Wczoraj na jednym kanale leciała Szlimakowska, a na drugim film „Duma i uprzedzenie” z roku 2005. Nie muszę chyba nikomu mówić jaki był efekt przełączania raz na jeden, raz na drugi kanał.

Zacznę od tego, że twórcy filmu według prozy Jane Austen rozumieją, że istnieje coś takiego jak naturalne światło, wiedzą, że dzień wstaje i oznaką tego jest podnoszące się znad horyzontu słońce. I co najważniejsze – faktu tego nie musi potwierdzać Jacek Bartosiak. Więcej – oni nawet potrafią to w swoich produkcjach wykorzystać. Odniosłem wczoraj wrażenie, że cała brytyjska produkcja historyczna służy temu, by fotografować plenery i architekturę. Dopiero na drugim miejscu mamy ludzi i ich sprawy. Tak właśnie był zrobiony film „Duma i uprzedzenie”, którego nie oglądałem wcześniej. Reżyser rozumiał, że emocje i wzruszenie widza, to suma pewnych wrażeń, którym koniecznie trzeba nadać pozory naturalności. W stworzenie tych pozorów naturalności zaangażowanych było bardzo wiele osób. Każda scena była budowana i to się dawało wyczuć. To nie jest jedyny sposób na stworzenie dobrego filmu i można, na przykład, nakręcić musical, gdzie zamiast naturalnego światła, naturalnych wzruszeń, plenerów i architektury, słońca i rosy spadającej z liści, będzie tylko oświetlona scena i galopujący po niej aktorzy, uśmiechający się szeroko do widza. I takie coś też ma swoją publiczność i może się podobać. No, ale to jest inna konwencja. Tu mieliśmy potężny zestaw środków, zaangażowanych przez producenta, który uwieńczony był historią pięciu panien na wydaniu i ich rodziców. Te panny, urodziwe, ale biedne muszą wyjść za mąż. I tyle. Oczywiście nie mogą wyjść za mąż za byle kogo, chodzi o to, by ten ktoś miał pieniądze, ale pragnienie to, przyznajmy, że trochę niskie, jest maskowane przez opisane wyżej elementy. Oddaje ono jednak dobrze mentalność przełomu XVIII i XIX wieku, kiedy powieść powstała. Pragnienia dziewcząt ukazane są w sposób naturalny, a dzieje się tak, albowiem tekst, który jest kanwą filmu to tekst autentyczny i przekonujący. Autorka znała świat, który opisywała i potrafiła o nim zajmująco rozprawiać. Postaci są prawdziwe, a jakby tego było mało, do ich odegrania zaangażowano aktorki naprawdę wybitne. Nie ma cienia fałszu w tym filmie. I jeszcze jedno – nie jest to musical, ale muzyka jest szalenie ważna dla rozwijającej się akcji, wiele scen nakręcono z głośnym podkładem muzycznym i wygląda to świetnie, a do tego świetnie się słucha.

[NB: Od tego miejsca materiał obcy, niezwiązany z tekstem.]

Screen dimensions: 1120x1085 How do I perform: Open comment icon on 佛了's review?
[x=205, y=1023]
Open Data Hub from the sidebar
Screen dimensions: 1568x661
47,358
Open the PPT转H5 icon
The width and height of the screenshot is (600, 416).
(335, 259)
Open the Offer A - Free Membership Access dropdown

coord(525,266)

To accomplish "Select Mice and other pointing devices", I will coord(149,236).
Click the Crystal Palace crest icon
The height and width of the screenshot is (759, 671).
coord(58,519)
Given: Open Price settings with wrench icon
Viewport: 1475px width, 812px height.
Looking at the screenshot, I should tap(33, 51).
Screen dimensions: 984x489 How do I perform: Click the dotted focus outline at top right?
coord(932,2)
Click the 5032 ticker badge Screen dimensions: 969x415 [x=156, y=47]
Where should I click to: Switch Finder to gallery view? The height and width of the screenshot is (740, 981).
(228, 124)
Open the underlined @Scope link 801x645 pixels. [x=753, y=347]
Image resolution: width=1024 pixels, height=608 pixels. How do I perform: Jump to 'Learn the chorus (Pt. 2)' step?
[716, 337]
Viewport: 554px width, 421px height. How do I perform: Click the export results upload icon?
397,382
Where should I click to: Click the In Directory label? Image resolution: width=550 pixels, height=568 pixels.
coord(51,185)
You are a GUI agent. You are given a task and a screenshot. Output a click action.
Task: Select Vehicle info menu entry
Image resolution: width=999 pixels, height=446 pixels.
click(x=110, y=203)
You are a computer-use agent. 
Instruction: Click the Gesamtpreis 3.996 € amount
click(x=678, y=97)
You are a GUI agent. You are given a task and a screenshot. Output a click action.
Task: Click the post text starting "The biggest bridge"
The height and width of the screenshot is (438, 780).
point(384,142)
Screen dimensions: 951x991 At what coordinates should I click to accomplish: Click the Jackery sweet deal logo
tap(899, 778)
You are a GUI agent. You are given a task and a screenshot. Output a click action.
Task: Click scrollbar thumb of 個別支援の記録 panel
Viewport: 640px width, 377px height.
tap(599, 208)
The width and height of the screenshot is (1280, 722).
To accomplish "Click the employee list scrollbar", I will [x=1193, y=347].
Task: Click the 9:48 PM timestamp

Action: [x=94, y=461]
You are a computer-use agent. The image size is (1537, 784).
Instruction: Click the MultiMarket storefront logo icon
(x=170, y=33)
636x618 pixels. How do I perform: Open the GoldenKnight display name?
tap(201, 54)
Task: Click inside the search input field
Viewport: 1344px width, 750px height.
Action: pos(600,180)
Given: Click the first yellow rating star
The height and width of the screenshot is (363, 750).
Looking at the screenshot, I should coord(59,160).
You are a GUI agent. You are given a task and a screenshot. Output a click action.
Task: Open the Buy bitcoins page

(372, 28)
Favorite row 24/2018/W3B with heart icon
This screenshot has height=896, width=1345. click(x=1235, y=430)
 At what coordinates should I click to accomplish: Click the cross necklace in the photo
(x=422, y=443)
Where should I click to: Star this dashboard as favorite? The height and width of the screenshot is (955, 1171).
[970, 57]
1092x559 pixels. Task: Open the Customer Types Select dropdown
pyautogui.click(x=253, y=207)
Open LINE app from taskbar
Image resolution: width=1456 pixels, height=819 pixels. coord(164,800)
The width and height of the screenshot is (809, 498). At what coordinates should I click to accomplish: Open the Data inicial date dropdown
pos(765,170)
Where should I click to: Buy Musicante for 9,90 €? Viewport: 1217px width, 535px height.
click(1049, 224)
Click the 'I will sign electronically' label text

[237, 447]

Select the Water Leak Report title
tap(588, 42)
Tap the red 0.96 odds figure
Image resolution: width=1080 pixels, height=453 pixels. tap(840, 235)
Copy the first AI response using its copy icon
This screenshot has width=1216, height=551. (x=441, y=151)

Teraz opowiem o Szlimakowskiej. Scenarzystki obejrzały sobie inny film oparty na tekście pochodzącym z tej samej epoki i postanowiły – żeby wszyscy widzieli ich erudycję – wpleść wątki zeń pochodzące do swojego serialu o burdelmamach i wkurzonych rzeźnikach. Siedzą sobie te laski w burdelu, wystrojone znacznie lepiej niż arystokracja u Jane Austen, i nagle zjawia się między nimi facet, mówiący tylko po angielsku. No i główna bohaterka – Aleksandra znana w burdelu jako Ivette, zagaduje doń płynną angielszczyzną, a potem odbiera go koleżance i idzie z nim do pokoju, gdzie pobiera opłatę według cennika. Tymczasem ta co zostaje mówi – zdążę obskoczyć trzech Rosjan, zanim ona skończy z nim rozmowę o pogodzie i stanie dróg. To jest wprost cytat z „Rozważnej i romantycznej”. Obnaża on aspiracje scenarzystek, a być może i samego Holewińskiego. Demaskuje ów cytat także całą nędzę tych ludzi, oraz pogardę jaką żywią dla widza i czytelnika. Scenarzystki najwyraźniej uważają, że współczesna populacja kobiet w Polsce, skuszona reklamą ich serialu, to są te kurwy na kanapie, które i ładnie wyglądają, po angielsku zagadają, a i resztę za usługę potrafią wydać. Tak to interpretuję, bo nie ma doprawdy żadnego innego powodu, by bohaterka serialu o dziwkach i rewolucji mówiła nagle w języku Szekspira do jakiegoś pana, który zjawił się tam nie wiadomo skąd i po co – w burdelu pełnym ruskich oficerów śpiewających piosenkę o oczach czarnych.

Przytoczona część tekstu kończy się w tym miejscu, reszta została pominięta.